Problem details: Could you extract the text of every item below and reproduce each one word for word?

Records provided:
━━━━

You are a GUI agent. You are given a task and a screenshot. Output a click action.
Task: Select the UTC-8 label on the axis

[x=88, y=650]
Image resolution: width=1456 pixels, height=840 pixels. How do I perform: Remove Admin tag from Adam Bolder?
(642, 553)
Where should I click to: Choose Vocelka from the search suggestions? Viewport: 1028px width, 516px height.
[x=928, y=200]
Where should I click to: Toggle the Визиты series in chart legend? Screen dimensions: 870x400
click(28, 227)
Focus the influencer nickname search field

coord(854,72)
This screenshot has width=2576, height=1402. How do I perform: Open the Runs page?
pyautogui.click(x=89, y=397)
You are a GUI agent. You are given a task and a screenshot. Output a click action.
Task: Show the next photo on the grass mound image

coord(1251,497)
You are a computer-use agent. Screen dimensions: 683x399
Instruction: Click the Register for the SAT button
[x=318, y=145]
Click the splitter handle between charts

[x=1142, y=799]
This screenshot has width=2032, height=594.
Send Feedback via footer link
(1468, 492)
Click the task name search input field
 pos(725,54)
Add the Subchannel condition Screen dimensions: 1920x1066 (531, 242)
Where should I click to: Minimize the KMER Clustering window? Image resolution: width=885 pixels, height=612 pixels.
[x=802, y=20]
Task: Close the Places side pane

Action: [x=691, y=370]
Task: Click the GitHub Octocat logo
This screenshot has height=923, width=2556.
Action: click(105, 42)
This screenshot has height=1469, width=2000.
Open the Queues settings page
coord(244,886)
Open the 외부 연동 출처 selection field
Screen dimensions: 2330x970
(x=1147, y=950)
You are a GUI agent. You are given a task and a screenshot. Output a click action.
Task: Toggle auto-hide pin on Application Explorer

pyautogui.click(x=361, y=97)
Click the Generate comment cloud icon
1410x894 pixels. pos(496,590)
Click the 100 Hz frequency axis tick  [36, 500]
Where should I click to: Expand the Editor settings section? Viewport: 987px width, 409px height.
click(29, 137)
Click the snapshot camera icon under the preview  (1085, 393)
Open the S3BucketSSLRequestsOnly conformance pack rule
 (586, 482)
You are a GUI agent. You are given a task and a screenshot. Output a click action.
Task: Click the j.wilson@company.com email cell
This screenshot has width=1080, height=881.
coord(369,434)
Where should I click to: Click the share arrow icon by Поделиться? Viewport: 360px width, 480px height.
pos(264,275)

━━━━

Task answer:
You are a GUI agent. You are given a task and a screenshot. Output a click action.
Task: Select the UTC-8 label on the axis

[x=88, y=650]
Image resolution: width=1456 pixels, height=840 pixels. How do I perform: Remove Admin tag from Adam Bolder?
(642, 553)
Where should I click to: Choose Vocelka from the search suggestions? Viewport: 1028px width, 516px height.
[x=928, y=200]
Where should I click to: Toggle the Визиты series in chart legend? Screen dimensions: 870x400
click(28, 227)
Focus the influencer nickname search field

coord(854,72)
This screenshot has width=2576, height=1402. How do I perform: Open the Runs page?
pyautogui.click(x=89, y=397)
You are a GUI agent. You are given a task and a screenshot. Output a click action.
Task: Show the next photo on the grass mound image

coord(1251,497)
You are a computer-use agent. Screen dimensions: 683x399
Instruction: Click the Register for the SAT button
[x=318, y=145]
Click the splitter handle between charts

[x=1142, y=799]
This screenshot has width=2032, height=594.
Send Feedback via footer link
(1468, 492)
Click the task name search input field
 pos(725,54)
Add the Subchannel condition Screen dimensions: 1920x1066 (531, 242)
Where should I click to: Minimize the KMER Clustering window? Image resolution: width=885 pixels, height=612 pixels.
[x=802, y=20]
Task: Close the Places side pane

Action: [x=691, y=370]
Task: Click the GitHub Octocat logo
This screenshot has height=923, width=2556.
Action: click(105, 42)
This screenshot has height=1469, width=2000.
Open the Queues settings page
coord(244,886)
Open the 외부 연동 출처 selection field
Screen dimensions: 2330x970
(x=1147, y=950)
You are a GUI agent. You are given a task and a screenshot. Output a click action.
Task: Toggle auto-hide pin on Application Explorer

pyautogui.click(x=361, y=97)
Click the Generate comment cloud icon
1410x894 pixels. pos(496,590)
Click the 100 Hz frequency axis tick  [36, 500]
Where should I click to: Expand the Editor settings section? Viewport: 987px width, 409px height.
click(29, 137)
Click the snapshot camera icon under the preview  (1085, 393)
Open the S3BucketSSLRequestsOnly conformance pack rule
 (586, 482)
You are a GUI agent. You are given a task and a screenshot. Output a click action.
Task: Click the j.wilson@company.com email cell
This screenshot has width=1080, height=881.
coord(369,434)
Where should I click to: Click the share arrow icon by Поделиться? Viewport: 360px width, 480px height.
pos(264,275)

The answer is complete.